── Given text ──

- “Attracting the younger generation into domestic food and fiber production is vital for any Texan who does not want to be dependent on foreign food like we are on foreign oil,” Texas Agriculture Commissioner Todd Staples told a group at a meeting earlier this month to launch an assistance program designed to help young farmers.
Farming is a double-edged sword. It requires a commitment of time, money, passion and a strong back – not to mention being tossed around by the seat of your pants by suppliers, investors, buyers, the weather and the tax man. On a good day, it can pay the bills too, provide a quality life and even turn a profit when all the conditions are right.
But according to economists, industry leaders, college professors and government officials, there is a growing farm crisis looming in our future as food demand and food production change rapidly as the population grows. Thanks to urbanization and a changing climate (or call it the farm environment if you want), there will be less land to farm.
Yet the greatest threat to U.S. agriculture production, according policy makers past and present – like Tom Vilsack, Charlie Stenholm, Larry Combest, Debbie Stabenow, Chuck Grassley, Pat Roberts and others – is an aging farm community and a shortage of new farmers stepping up to meet the demand.

───

== Work task 1 ==
Update the passage on young farmers starting at "Farming is a" and ending at "land to farm.", with "economists" changed to "analysts".
== Work task 2 ==
Name every policy maker the passage on young farmers lists as seeing an aging farm community as the greatest threat to U.S. agriculture production.

── Extracted data ──

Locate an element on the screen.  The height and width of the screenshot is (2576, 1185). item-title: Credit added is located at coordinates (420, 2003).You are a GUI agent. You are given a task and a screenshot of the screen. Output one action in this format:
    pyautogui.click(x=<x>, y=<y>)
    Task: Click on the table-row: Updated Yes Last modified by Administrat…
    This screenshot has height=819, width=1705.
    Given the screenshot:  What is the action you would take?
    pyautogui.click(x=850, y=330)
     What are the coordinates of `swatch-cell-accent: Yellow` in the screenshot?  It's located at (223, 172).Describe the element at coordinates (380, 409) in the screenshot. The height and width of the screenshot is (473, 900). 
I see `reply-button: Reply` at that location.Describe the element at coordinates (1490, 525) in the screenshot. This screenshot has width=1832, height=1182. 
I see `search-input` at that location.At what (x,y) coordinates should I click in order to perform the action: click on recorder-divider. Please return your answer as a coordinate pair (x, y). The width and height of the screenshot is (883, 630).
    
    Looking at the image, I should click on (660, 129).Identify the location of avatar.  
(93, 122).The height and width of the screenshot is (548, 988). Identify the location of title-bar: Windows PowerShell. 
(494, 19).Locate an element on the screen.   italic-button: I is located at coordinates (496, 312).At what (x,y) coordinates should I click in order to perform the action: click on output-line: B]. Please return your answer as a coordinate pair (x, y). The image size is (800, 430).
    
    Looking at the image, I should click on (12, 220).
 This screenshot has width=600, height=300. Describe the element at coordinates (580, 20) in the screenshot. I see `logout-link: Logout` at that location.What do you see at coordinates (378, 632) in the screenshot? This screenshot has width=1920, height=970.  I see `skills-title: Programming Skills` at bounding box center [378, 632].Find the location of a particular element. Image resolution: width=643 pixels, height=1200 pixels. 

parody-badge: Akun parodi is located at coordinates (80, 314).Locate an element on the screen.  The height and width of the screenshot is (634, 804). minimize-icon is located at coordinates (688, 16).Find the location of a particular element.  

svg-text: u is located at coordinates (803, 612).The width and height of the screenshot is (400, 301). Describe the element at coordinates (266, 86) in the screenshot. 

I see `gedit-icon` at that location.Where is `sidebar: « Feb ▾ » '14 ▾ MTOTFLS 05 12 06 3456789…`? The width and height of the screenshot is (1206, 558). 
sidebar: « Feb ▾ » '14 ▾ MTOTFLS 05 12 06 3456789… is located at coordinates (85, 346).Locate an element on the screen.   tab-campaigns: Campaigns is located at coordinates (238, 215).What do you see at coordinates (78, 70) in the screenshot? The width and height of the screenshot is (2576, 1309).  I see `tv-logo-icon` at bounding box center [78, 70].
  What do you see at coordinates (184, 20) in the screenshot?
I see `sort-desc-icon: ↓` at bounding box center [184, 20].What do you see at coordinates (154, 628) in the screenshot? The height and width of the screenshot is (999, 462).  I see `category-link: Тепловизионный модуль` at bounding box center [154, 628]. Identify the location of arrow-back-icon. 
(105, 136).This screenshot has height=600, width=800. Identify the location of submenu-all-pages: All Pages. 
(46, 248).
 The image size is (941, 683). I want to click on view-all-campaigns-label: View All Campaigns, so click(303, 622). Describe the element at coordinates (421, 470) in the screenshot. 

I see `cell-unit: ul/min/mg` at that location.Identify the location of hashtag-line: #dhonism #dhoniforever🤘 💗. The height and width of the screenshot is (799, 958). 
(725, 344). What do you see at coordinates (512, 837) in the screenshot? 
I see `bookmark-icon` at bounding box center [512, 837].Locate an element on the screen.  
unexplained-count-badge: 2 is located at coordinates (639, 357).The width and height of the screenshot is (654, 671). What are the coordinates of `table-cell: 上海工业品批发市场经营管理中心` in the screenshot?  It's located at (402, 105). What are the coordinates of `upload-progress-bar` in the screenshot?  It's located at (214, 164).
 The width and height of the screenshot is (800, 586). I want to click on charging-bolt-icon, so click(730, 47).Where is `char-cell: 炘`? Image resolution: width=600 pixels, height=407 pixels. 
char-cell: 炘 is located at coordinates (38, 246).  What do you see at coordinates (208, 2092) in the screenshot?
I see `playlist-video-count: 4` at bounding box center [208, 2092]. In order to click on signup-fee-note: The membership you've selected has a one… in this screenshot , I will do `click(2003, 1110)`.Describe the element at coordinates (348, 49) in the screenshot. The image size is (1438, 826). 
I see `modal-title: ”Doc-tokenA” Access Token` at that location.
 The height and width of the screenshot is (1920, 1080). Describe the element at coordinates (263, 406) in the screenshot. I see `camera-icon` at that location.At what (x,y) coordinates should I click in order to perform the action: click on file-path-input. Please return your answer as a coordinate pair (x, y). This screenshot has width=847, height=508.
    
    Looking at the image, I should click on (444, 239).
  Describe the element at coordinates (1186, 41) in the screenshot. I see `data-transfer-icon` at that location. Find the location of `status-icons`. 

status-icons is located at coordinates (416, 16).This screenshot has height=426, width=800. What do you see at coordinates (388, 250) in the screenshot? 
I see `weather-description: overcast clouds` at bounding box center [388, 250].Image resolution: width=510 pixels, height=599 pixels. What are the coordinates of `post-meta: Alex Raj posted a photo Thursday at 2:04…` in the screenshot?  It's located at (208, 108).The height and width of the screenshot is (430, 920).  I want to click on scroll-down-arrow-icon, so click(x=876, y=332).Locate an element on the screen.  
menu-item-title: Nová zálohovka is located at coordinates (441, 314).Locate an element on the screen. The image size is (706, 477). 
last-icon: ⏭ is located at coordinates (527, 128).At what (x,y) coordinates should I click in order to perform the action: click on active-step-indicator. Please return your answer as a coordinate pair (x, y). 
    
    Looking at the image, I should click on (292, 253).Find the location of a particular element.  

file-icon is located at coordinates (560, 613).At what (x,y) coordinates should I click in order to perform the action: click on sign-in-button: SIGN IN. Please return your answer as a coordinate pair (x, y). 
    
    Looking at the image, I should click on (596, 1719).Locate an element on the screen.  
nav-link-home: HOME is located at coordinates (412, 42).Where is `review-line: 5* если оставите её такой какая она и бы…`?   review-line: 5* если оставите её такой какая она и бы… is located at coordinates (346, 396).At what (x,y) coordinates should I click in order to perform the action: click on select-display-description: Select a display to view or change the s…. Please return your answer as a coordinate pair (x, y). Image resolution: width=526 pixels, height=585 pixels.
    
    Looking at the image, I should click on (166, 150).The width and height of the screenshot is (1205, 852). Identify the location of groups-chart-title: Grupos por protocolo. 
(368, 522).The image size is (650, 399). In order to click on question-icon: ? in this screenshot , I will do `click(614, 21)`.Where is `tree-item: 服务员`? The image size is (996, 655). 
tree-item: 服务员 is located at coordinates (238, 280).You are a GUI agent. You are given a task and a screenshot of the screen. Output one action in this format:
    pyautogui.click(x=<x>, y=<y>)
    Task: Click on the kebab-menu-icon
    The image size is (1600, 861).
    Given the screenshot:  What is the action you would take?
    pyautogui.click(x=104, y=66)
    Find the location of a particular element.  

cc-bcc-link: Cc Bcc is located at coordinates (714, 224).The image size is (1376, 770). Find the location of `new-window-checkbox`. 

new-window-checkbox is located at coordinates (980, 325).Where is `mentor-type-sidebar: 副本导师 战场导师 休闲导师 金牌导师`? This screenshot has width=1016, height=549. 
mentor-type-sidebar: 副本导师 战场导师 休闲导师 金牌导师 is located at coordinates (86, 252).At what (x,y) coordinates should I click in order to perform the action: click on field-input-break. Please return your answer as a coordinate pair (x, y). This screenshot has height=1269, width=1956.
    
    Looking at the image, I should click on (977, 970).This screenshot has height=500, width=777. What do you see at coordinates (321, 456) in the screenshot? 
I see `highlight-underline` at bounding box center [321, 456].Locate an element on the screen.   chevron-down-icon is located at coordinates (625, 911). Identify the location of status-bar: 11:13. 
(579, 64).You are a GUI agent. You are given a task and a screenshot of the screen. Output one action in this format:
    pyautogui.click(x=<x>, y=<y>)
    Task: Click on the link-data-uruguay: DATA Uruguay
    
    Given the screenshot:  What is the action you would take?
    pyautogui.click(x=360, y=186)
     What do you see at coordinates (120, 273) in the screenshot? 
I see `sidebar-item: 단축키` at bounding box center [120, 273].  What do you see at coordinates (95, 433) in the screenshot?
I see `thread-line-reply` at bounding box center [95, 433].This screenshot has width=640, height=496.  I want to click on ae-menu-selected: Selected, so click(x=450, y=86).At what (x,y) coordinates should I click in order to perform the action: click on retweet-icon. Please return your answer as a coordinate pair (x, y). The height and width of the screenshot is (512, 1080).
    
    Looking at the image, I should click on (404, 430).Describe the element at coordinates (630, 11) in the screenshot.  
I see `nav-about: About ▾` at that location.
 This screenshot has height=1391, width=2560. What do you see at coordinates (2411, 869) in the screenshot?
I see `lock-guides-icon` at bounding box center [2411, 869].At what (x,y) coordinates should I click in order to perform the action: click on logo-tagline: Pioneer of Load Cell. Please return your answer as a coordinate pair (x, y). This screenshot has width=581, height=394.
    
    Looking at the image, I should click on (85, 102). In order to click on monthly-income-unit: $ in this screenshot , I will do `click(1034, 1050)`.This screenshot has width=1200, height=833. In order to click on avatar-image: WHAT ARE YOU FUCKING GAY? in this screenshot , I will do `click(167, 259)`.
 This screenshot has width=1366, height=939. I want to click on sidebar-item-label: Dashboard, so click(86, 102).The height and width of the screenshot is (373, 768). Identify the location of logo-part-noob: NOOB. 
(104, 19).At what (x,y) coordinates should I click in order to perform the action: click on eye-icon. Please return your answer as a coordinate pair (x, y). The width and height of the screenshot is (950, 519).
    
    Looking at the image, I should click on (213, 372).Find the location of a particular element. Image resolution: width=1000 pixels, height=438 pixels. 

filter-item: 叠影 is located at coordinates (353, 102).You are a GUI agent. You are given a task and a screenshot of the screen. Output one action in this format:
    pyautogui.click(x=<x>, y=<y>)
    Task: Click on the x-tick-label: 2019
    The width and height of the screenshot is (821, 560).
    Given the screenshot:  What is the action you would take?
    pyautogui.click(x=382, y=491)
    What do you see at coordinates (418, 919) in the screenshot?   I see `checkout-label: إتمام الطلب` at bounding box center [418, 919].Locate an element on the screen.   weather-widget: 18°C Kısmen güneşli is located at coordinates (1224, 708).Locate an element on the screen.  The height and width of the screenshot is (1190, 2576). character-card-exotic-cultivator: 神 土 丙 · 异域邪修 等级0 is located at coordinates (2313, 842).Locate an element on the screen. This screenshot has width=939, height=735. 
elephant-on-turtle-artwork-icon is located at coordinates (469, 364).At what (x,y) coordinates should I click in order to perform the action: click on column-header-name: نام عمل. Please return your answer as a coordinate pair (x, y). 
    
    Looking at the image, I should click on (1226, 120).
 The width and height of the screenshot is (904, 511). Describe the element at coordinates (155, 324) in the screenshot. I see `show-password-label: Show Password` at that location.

───

== Final answer 1 ==
Farming is a double-edged sword. It requires a commitment of time, money, passion and a strong back – not to mention being tossed around by the seat of your pants by suppliers, investors, buyers, the weather and the tax man. On a good day, it can pay the bills too, provide a quality life and even turn a profit when all the conditions are right.
But according to analysts, industry leaders, college professors and government officials, there is a growing farm crisis looming in our future as food demand and food production change rapidly as the population grows. Thanks to urbanization and a changing climate (or call it the farm environment if you want), there will be less land to farm.

== Final answer 2 ==
Tom Vilsack, Charlie Stenholm, Larry Combest, Debbie Stabenow, Chuck Grassley, Pat Roberts